What the task asks — Some of the lines below need repeating. Reproduce exactly those between the lines holding "This screenshot has height=680, width=1200." and "Open the Owner column filter dropdown", inclusive.

Material for the task —
▼

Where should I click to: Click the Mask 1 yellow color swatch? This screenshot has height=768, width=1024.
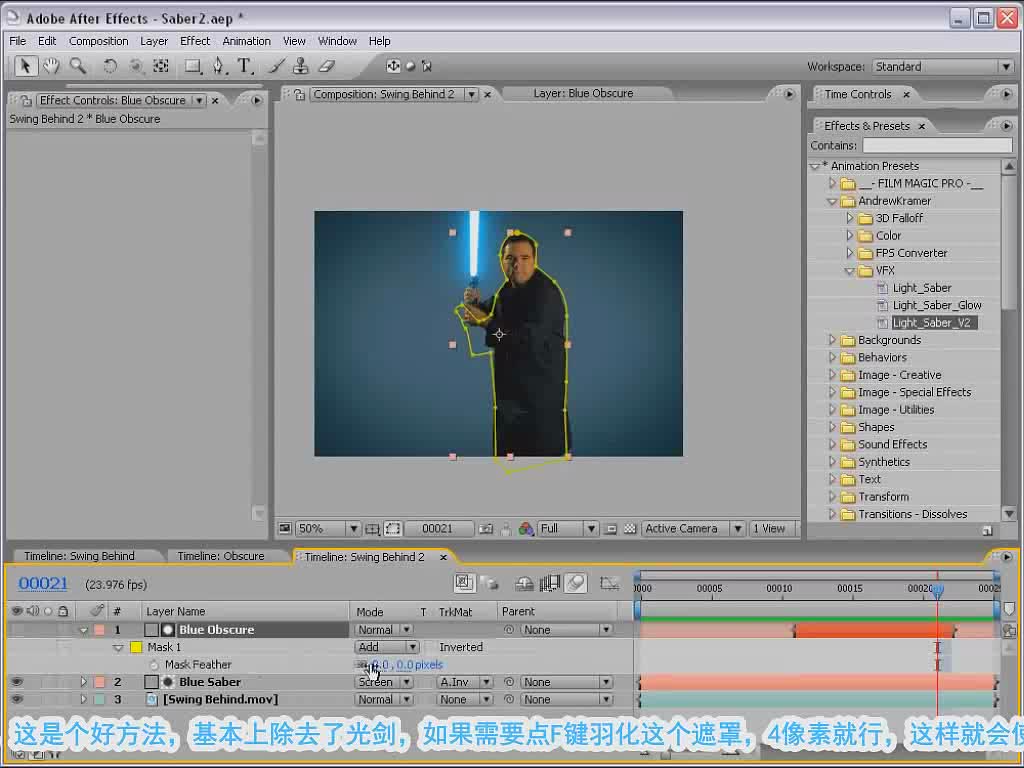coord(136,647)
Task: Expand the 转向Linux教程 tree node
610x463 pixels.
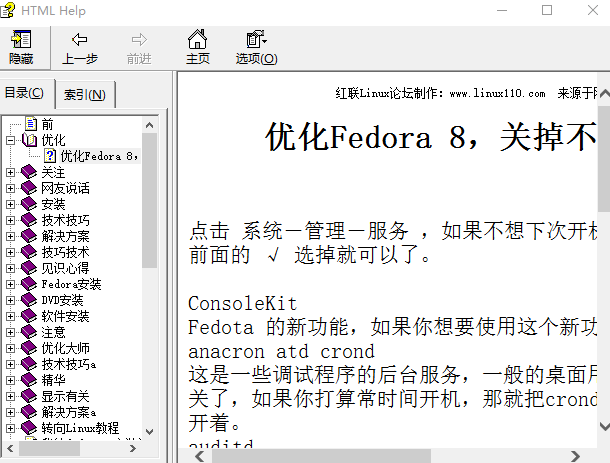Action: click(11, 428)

▲
▼

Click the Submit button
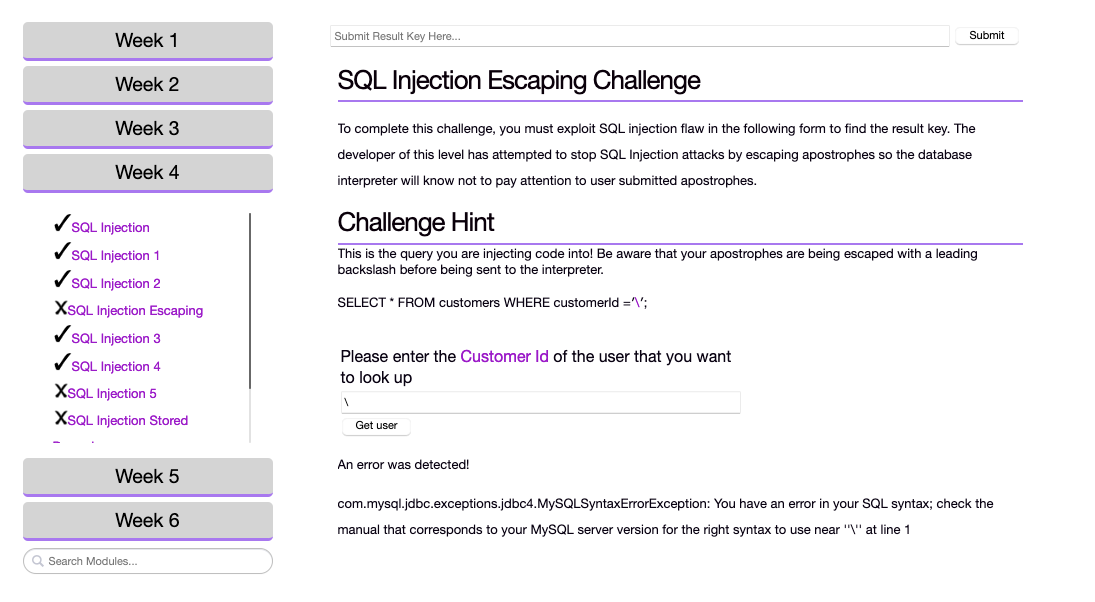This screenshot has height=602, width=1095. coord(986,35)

▲
▼

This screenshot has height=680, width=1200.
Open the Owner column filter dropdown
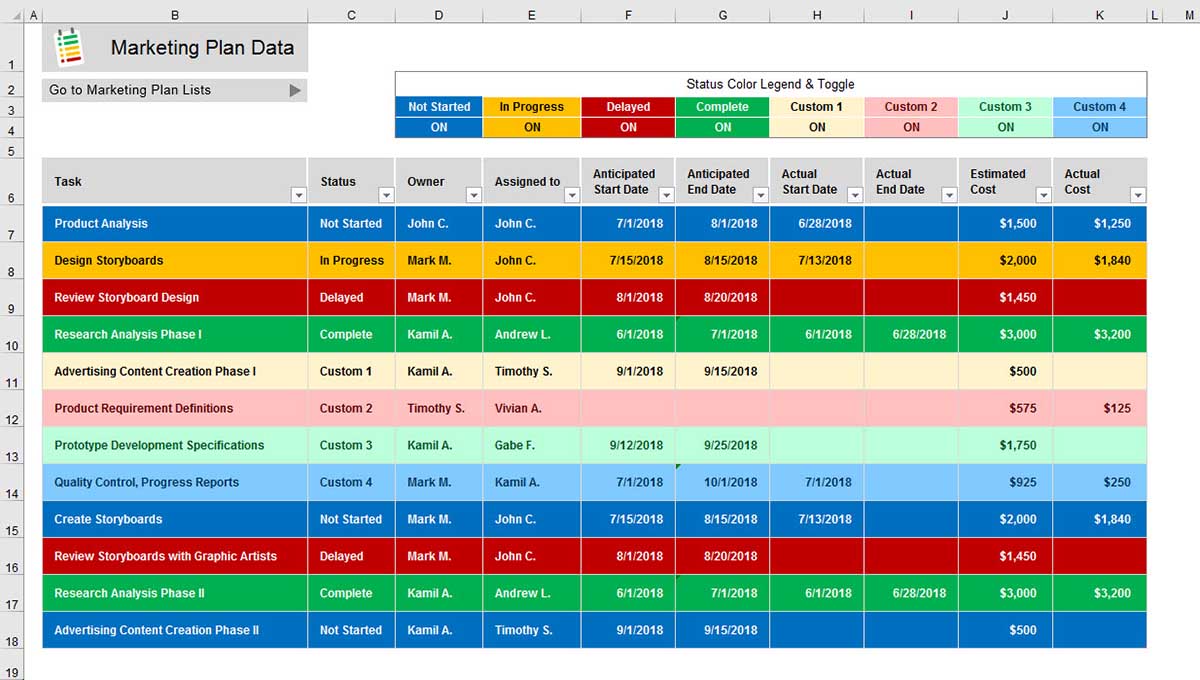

▲

Answer to this problem —
This screenshot has height=680, width=1200.
Open the Owner column filter dropdown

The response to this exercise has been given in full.